N: Oh that’s easy. The best part is the whisky. I mean we’re sipping on some fantastic Macallan 25 year old, one of the most iconic single malt in the world, on a Monday at 6pm, it’s really not that bad at all. The worst part is doing expenses. Its the administrative heavy side of the business. It’s such a high energy type of feel when you’re out there and you’re interacting with the whisky aficionados or just the regular consumers out there. And then you have to go back to the office and sit in front of the screen. It’s such a big gap between those two realities, but it’s something that needs to get done.
I feel that Social Media is a double edged sword. It’s great for an event like Scotch and Time when all these influencers come and provide coverage for the brands and get to taste some of the more rare expressions available, which in turn makes those expressions increase in value. But at the same time, the same influencers probably do not care as much about the standard line of expressions, the 10 maybe the 15. Influencers gravitate more towards age. Do you feel that Social Media is skewing more towards the age of the spirits rather than the quality of some of their younger counterparts?

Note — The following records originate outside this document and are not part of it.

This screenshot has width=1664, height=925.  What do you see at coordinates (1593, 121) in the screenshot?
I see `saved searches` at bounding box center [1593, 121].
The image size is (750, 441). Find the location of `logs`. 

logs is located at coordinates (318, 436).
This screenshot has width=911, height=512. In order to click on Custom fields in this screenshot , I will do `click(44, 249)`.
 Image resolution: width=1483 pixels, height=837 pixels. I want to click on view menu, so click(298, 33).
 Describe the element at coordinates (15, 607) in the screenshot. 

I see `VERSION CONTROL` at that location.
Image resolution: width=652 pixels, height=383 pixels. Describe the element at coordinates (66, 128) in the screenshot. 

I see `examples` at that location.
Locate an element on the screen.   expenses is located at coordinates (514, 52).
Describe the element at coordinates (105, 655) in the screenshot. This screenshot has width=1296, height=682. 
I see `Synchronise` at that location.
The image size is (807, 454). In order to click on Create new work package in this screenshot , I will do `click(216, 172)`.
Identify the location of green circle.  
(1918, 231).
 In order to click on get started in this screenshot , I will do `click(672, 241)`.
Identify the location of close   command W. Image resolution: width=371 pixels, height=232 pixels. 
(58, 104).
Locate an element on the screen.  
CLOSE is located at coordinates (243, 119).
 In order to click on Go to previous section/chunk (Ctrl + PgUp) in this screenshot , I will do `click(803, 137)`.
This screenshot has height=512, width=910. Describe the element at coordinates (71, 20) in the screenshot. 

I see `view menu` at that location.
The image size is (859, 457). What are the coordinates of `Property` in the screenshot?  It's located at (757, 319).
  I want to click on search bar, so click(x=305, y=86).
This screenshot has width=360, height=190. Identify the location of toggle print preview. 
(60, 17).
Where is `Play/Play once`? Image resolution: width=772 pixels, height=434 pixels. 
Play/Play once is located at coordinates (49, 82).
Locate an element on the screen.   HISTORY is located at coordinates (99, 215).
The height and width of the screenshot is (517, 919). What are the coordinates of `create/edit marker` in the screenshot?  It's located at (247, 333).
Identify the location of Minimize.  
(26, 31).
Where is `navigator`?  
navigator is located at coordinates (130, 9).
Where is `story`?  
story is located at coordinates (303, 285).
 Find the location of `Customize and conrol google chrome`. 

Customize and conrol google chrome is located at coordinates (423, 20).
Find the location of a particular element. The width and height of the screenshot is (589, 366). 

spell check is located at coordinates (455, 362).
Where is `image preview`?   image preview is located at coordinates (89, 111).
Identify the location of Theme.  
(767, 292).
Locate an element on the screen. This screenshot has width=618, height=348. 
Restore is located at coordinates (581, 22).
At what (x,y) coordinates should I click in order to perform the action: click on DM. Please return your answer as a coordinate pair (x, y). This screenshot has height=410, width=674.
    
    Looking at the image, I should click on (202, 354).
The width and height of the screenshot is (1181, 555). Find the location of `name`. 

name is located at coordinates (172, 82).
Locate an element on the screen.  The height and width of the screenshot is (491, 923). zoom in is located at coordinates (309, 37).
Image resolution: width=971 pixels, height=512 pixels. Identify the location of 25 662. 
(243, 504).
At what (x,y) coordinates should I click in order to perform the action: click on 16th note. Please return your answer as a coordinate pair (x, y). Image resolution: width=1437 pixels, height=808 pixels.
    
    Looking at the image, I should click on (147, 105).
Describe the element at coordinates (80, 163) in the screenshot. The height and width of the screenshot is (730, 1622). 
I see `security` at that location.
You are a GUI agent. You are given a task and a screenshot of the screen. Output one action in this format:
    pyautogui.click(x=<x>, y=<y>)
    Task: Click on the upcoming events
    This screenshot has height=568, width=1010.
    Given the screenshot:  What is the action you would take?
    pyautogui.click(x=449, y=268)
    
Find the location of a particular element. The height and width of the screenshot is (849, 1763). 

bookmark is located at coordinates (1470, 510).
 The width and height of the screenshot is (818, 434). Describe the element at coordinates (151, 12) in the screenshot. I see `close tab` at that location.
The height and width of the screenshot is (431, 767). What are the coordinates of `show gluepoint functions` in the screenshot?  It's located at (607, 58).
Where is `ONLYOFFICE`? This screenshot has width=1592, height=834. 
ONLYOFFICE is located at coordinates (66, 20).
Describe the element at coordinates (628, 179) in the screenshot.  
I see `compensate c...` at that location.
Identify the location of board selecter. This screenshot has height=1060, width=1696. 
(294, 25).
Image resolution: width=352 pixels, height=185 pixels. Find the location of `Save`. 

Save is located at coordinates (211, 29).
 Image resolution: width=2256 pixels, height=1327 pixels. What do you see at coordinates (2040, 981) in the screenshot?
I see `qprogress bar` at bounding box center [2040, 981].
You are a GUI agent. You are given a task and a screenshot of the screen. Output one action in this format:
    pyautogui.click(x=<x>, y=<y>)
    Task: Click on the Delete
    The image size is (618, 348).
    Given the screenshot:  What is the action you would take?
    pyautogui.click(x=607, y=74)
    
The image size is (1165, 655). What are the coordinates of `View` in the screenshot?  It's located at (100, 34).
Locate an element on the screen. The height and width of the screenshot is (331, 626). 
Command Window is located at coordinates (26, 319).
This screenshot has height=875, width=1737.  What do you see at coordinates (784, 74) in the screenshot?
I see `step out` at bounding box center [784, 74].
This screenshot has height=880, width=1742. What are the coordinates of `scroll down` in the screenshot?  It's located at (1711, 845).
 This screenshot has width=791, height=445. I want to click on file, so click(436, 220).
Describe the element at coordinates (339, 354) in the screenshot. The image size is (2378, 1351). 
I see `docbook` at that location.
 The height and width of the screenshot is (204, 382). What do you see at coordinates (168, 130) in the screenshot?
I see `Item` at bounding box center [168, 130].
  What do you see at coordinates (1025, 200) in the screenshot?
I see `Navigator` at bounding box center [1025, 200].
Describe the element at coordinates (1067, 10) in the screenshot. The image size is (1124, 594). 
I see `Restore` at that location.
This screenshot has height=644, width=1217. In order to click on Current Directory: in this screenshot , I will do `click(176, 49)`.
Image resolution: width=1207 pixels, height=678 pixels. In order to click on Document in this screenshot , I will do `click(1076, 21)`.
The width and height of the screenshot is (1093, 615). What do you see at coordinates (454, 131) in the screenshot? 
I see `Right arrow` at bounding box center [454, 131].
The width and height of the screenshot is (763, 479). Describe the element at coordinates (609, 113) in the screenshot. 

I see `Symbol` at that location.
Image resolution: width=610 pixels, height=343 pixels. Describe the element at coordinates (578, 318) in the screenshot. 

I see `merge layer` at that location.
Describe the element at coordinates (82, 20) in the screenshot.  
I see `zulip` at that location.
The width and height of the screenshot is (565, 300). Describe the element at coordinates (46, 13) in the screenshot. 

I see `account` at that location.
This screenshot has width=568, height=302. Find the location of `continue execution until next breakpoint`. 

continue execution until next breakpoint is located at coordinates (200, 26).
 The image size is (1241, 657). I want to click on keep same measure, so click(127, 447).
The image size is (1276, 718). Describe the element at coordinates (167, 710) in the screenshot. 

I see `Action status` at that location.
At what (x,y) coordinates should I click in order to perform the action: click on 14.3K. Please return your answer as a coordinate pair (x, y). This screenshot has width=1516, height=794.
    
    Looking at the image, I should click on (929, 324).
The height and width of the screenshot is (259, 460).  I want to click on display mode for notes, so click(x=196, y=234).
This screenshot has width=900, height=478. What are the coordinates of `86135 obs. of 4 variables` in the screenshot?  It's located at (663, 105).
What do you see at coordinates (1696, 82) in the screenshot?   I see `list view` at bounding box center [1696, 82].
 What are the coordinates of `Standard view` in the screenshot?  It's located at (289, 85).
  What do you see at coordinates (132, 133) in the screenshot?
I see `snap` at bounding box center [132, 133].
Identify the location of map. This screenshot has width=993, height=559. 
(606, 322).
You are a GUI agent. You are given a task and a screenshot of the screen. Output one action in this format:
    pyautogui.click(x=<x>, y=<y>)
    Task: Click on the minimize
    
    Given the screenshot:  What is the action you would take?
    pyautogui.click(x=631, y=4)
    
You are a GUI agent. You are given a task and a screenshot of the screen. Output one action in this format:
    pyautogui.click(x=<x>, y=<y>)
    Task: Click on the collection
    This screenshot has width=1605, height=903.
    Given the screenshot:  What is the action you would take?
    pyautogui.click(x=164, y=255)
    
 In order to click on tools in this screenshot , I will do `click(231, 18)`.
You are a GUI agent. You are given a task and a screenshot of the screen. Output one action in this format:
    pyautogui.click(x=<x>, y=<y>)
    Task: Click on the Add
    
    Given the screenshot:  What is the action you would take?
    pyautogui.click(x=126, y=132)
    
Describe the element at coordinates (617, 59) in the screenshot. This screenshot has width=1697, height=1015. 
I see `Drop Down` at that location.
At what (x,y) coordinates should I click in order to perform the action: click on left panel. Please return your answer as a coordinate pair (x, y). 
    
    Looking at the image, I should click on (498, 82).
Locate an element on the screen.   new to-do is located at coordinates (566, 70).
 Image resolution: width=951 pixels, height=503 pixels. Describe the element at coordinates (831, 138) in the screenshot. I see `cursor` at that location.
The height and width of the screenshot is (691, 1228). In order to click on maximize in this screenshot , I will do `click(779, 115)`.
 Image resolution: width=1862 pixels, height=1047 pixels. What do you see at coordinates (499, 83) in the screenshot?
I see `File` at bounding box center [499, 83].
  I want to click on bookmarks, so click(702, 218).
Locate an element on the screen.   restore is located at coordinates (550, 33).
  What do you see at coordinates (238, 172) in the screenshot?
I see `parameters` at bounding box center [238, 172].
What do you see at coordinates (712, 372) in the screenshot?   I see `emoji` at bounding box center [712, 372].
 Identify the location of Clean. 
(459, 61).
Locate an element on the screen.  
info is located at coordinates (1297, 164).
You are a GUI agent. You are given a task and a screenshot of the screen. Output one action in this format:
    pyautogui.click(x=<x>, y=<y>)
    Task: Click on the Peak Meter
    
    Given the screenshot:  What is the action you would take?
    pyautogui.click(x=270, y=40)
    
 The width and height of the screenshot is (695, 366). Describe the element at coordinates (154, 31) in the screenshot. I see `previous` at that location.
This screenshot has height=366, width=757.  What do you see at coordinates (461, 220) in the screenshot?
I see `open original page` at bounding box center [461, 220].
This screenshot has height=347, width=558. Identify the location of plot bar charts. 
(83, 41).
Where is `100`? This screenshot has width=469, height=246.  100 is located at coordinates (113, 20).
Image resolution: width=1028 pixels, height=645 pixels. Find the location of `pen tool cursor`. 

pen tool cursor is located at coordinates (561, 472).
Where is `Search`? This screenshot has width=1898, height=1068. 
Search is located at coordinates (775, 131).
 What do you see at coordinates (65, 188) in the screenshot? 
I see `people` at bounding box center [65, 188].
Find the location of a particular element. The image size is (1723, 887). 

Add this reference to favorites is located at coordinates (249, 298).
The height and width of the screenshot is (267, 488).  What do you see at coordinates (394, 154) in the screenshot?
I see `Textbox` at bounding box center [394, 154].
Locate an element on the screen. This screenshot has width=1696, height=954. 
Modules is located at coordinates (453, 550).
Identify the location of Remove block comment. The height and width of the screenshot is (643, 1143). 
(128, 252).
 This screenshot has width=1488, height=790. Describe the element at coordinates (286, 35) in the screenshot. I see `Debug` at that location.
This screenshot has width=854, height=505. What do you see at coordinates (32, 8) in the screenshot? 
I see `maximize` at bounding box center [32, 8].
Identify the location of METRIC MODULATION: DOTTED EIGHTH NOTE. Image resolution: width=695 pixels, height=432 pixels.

N: That’s definitely an interesting point of view. If we take my Instagram account Macallan, some of the best response I get is with some of the NAS stuff. My best picture ever had no age statement whisky on it. Even working with the influencer crowd and the bloggers for instance I am going to be as comfortable presenting to you the 3 12 year old expressions that we have to talking about our 50 year old whisky. With Macallan, the reality is we are able to put out our fantastic aged whisky. But at the Scotch and Time event, the Reflexion was definitely one of the stand out whiskies. The exceptional Single Cask 04, that’s a 12 year old whisky.
What is your approach to push more whisky to the female demographic?
N: I think that the answer is, that we’re not pushing it towards women just as much as were not pushing it to men. We’re just putting whisky out there. Women are able to get into the single malt business by themselves. For us, it’s just not geared for a conversation that’s geared towards men. Macallan is an inclusive brand. It’s all subtext. If you take that subtext away, then you’ll see something that I’ve seen over my 8 year career, my first whisky tasting was 100% men, 65 year old an above. And now at tastings we have 43% women average to 57% men, and age range from 21 to 65 year old and above.
Do you see any trend in this industry, even beyond the whisky industry that we will be seeing in the next couple of years?
N: Absolutely. Let me answer this whisky specifically first. The higher proof is taking a little bit of momentum. Now that we’re selling more brown liquor in the United States it’s showing that the general palate of the consumer is evolving and they are enjoying whisky more than ever now. Their palate evolved and they are able to take on slightly more higher proof. I see the trend where the transparency, where people are more knowledgeable about the brand, is becoming increasingly popular and a fantastic thing. That means that there’s more information out there.